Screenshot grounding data
== == ==
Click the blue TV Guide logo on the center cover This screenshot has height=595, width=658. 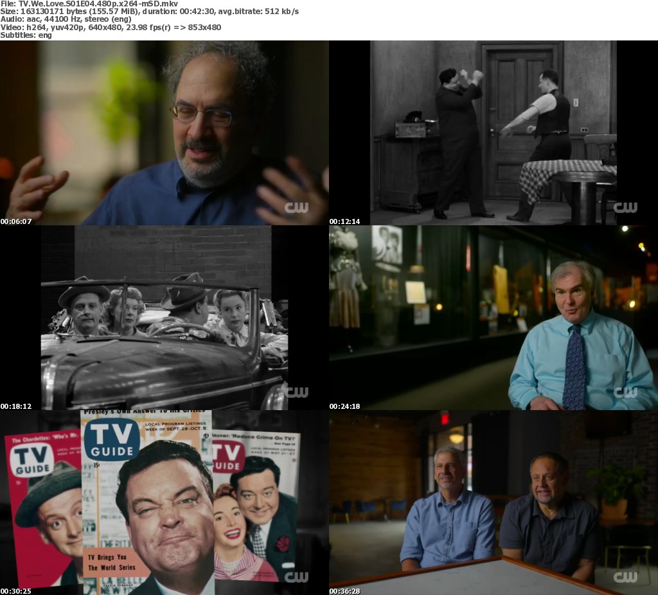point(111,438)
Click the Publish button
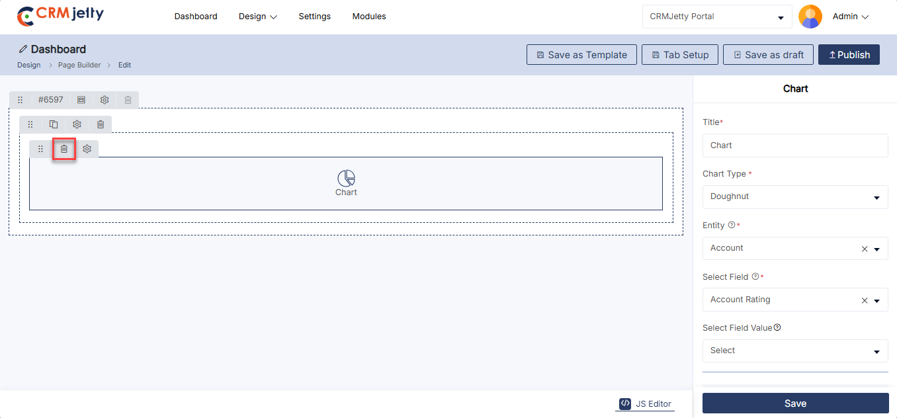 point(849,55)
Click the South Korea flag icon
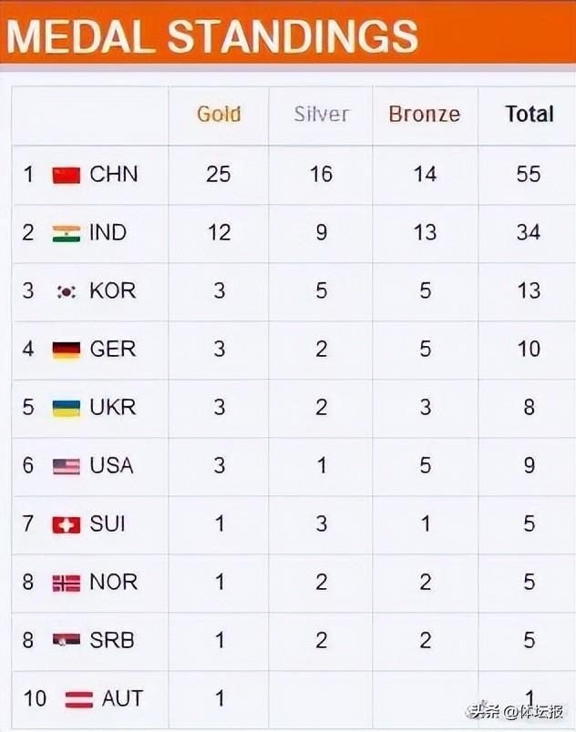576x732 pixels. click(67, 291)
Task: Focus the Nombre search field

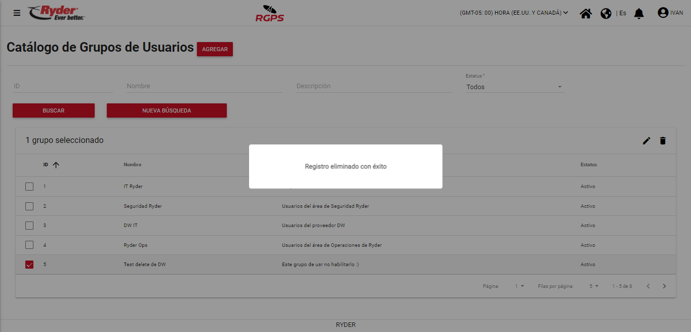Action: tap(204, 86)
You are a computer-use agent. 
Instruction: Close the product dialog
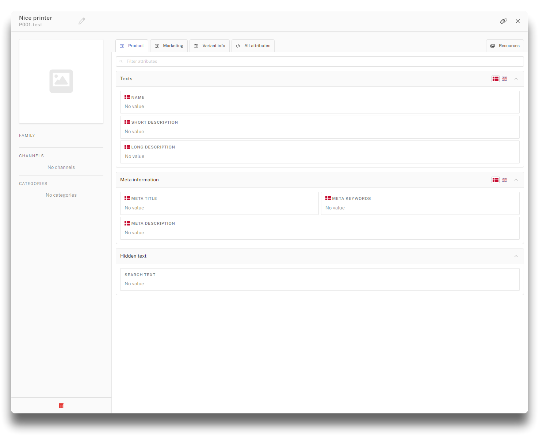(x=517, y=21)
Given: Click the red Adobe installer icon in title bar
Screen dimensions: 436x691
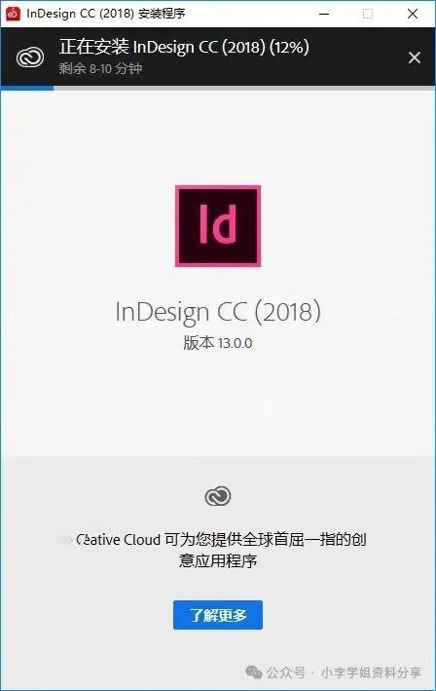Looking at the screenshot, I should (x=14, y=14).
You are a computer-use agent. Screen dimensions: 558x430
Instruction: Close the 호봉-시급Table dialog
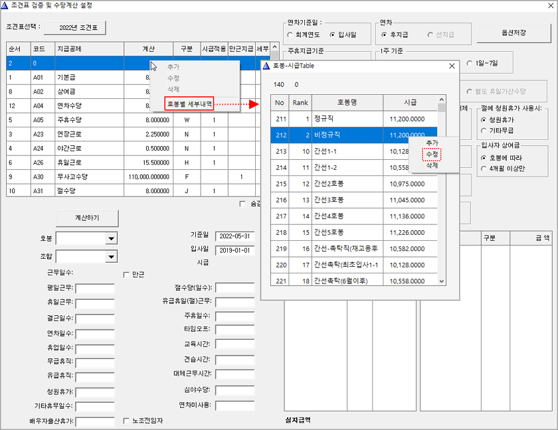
== == ==
> **REQUIRED WORK**:
Give again, word for word, the lines from the one containing "Click the Publish button" through the last line of the entries, with pictures omitted and nothing added.

> **SOLUTION**:
Click the Publish button
 point(849,55)
Click the South Korea flag icon
576x732 pixels. click(67, 291)
Task: Focus the Nombre search field

Action: tap(204, 86)
You are a computer-use agent. 
Instruction: Close the product dialog
(x=517, y=21)
Given: Click the red Adobe installer icon in title bar
Screen dimensions: 436x691
Looking at the screenshot, I should (x=14, y=14).
You are a computer-use agent. Screen dimensions: 558x430
Instruction: Close the 호봉-시급Table dialog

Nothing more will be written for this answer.